### GIVEN TEXT

Brow Beat

The 16 Best Pop Culture Characters of 2015

Doof Warrior in Mad Max: Fury Road, Sadness in Inside Out, Robert Durst in The Jinx, and Aziz Ansari’s dad in Master of None.

© 2012 Warner Bros. Entertainment Inc., Disney Pixar, HBO, and Noam Galai/Getty Images

The bulldozer charisma of Empire’s Cookie. The perfect narrative use of Sadness in Inside Out. The sneaky comic timing of LeBron James in Trainwreck. Tenacious, clever Pip in Jonathan Franzen’s Purity. Jessica Jones’ nightmare-inducing Kilgrave. Over the course of 2015, we’ve seen so many memorable characters, all across pop culture, from TV to music to books to movies to memes. (We’ve even published odes to some of them already, which is why they aren’t included below.) Now, as 2015 winds down, Slate staffers offer their picks for the most interesting fictional—or fictionalized—figures of the year.

HarperCollins

Racist Atticus Finch in Go Set a Watchman
You loved To Kill a Mockingbird. You read it in eighth grade. You clung to your dog-eared copy from dorm to apartment to house. You lusted after Gregory Peck (or his suit). You named your kid Harper or Atticus or Scout. Then this year came the brand-new Atticus Finch of Go Set a Watchman, who believes “the Negroes down here are still in their childhood as a people” and chairs the White Citizens’ Council. Racist Atticus Finch reminds us that in real life the Atticuses are never as perfect as they seem. Toss away that copy of Mockingbird. Start calling your kid by her middle name. And give thanks to the jerks who published this terrible rough draft of a novel for a welcome reminder that nothing good can last.

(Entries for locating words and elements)

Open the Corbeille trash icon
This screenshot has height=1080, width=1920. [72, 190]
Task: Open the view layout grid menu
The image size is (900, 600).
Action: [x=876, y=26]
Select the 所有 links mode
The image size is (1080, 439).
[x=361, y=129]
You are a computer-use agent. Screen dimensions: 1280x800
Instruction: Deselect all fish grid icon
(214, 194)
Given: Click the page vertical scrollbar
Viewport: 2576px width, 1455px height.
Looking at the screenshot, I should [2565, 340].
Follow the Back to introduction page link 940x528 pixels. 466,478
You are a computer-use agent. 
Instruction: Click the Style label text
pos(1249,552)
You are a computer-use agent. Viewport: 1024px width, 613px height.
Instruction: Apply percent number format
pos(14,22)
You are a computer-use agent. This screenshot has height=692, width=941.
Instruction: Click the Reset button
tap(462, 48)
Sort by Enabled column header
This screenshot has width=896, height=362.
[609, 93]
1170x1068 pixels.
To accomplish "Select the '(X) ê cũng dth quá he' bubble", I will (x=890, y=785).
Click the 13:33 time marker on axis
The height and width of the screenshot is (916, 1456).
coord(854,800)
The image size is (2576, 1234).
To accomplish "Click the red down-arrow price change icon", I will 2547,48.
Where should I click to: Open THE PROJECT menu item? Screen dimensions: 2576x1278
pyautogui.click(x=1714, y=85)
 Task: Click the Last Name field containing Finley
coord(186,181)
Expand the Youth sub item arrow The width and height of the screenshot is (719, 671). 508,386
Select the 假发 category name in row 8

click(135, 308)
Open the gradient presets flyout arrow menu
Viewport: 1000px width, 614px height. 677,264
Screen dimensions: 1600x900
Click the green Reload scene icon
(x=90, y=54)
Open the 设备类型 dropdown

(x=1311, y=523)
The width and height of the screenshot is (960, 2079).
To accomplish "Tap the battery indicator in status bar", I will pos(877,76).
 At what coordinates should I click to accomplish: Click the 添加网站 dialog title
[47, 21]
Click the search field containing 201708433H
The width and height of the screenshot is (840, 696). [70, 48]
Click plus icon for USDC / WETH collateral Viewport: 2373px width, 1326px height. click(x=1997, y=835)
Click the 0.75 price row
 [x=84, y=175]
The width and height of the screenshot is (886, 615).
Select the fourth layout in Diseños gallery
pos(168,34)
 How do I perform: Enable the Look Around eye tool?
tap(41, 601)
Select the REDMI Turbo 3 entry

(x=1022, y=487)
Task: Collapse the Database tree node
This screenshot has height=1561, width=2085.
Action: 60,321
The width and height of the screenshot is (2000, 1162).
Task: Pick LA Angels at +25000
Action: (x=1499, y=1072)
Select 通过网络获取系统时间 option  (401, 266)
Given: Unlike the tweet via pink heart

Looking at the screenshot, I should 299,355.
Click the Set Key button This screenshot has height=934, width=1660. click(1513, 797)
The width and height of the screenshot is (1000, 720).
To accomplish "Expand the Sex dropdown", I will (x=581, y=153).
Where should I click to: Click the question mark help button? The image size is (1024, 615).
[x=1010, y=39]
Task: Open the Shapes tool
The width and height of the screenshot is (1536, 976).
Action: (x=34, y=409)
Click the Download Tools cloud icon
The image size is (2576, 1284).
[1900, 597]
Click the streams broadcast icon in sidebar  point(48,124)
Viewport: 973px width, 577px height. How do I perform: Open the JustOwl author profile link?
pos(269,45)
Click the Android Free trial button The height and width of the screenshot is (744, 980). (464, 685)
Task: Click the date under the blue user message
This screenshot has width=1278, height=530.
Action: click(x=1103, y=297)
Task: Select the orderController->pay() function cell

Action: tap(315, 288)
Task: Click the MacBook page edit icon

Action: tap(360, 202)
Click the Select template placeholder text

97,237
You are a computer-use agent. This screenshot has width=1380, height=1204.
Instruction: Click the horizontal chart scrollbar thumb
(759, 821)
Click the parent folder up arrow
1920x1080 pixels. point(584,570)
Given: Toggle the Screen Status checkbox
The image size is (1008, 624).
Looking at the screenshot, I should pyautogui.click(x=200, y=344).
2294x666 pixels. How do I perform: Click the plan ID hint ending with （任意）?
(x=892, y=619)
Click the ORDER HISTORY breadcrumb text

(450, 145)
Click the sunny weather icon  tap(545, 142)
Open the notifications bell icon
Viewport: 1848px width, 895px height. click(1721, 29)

### WRITTEN REQUEST 1
Express the entries as a Markdown table with the columns "No." and "Line". Start with the first line of the entries, go on through the line that contains "pos(1249,552)", and leave out blank lines.
### WRITTEN REQUEST 2
Continue the article on the best pop culture characters of 2015 from where it stops.

### RESULT 1
| No. | Line |
|---|---|
| 1 | Open the Corbeille trash icon |
| 2 | This screenshot has height=1080, width=1920. [72, 190] |
| 3 | Task: Open the view layout grid menu |
| 4 | The image size is (900, 600). |
| 5 | Action: [x=876, y=26] |
| 6 | Select the 所有 links mode |
| 7 | The image size is (1080, 439). |
| 8 | [x=361, y=129] |
| 9 | You are a computer-use agent. Screen dimensions: 1280x800 |
| 10 | Instruction: Deselect all fish grid icon |
| 11 | (214, 194) |
| 12 | Given: Click the page vertical scrollbar |
| 13 | Viewport: 2576px width, 1455px height. |
| 14 | Looking at the screenshot, I should [2565, 340]. |
| 15 | Follow the Back to introduction page link 940x528 pixels. 466,478 |
| 16 | You are a computer-use agent.  |
| 17 | Instruction: Click the Style label text |
| 18 | pos(1249,552) |

### RESULT 2
–Culture editor Dan Kois

“Taylor Swift” in Taylor Swift’s 1989 tour

This was the year when the princess of contemporary hitmaking completed her transformation from Taylor Swift to “Taylor Swift.” During her 1989 tour, whether crooning at the piano to “Wildest Dreams” or strutting down the runway to “Style” with a phalanx of models, Swift looked like a Billboard Hot 100 chart incarnate—all perfectly calibrated charm and poise, a charismatic hologram. Each time the jumbotron zoomed in on her face, she delivered a wink so crisp and crowd-pleasing that it could have been CGI’d. Even her hair seemed to have learned the choreography. “Taylor Swift” had a banner year in 2015, from her tenaciously on-message Instagram feed to the way she used other humans as props in her feminist self-branding. Take, for instance, the parade of girlfriends pushed into service as talking heads during the interstitial videos for her 1989 shows. It turned out that she was human after all: Swift, her friends revealed onscreen, “loves snacks.”
–Senior editor Laura Bennett

Robert Durst in The Jinx

When real-estate heir Robert Durst was arrested in a New Orleans Marriott last March, he was carrying a fake ID and a “flesh-toned” latex mask. While living in Galveston in 2000, he initially disguised himself as a mute woman. Although Durst—the subject of HBO’s riveting documentary, The Jinx—is real enough to be suspected of committing three murders, he is also a fiction of his own devising, right down to the special Japanese “doe-eye” contact lenses some viewers of The Jinx insist he was wearing during his recorded interviews with director Andrew Jarecki. (The lenses are supposed to make you look innocent.) And he is a fiction of Jarecki, too—whose canny (and some say, journalistically questionable) editing helped make Durst so scary and vivid. There was perhaps no character whose workings we puzzled over, doubted, or talked about more in 2015, no doubt because we sense that when it comes to Robert Durst, we’ll never be able sort out the real from the fake.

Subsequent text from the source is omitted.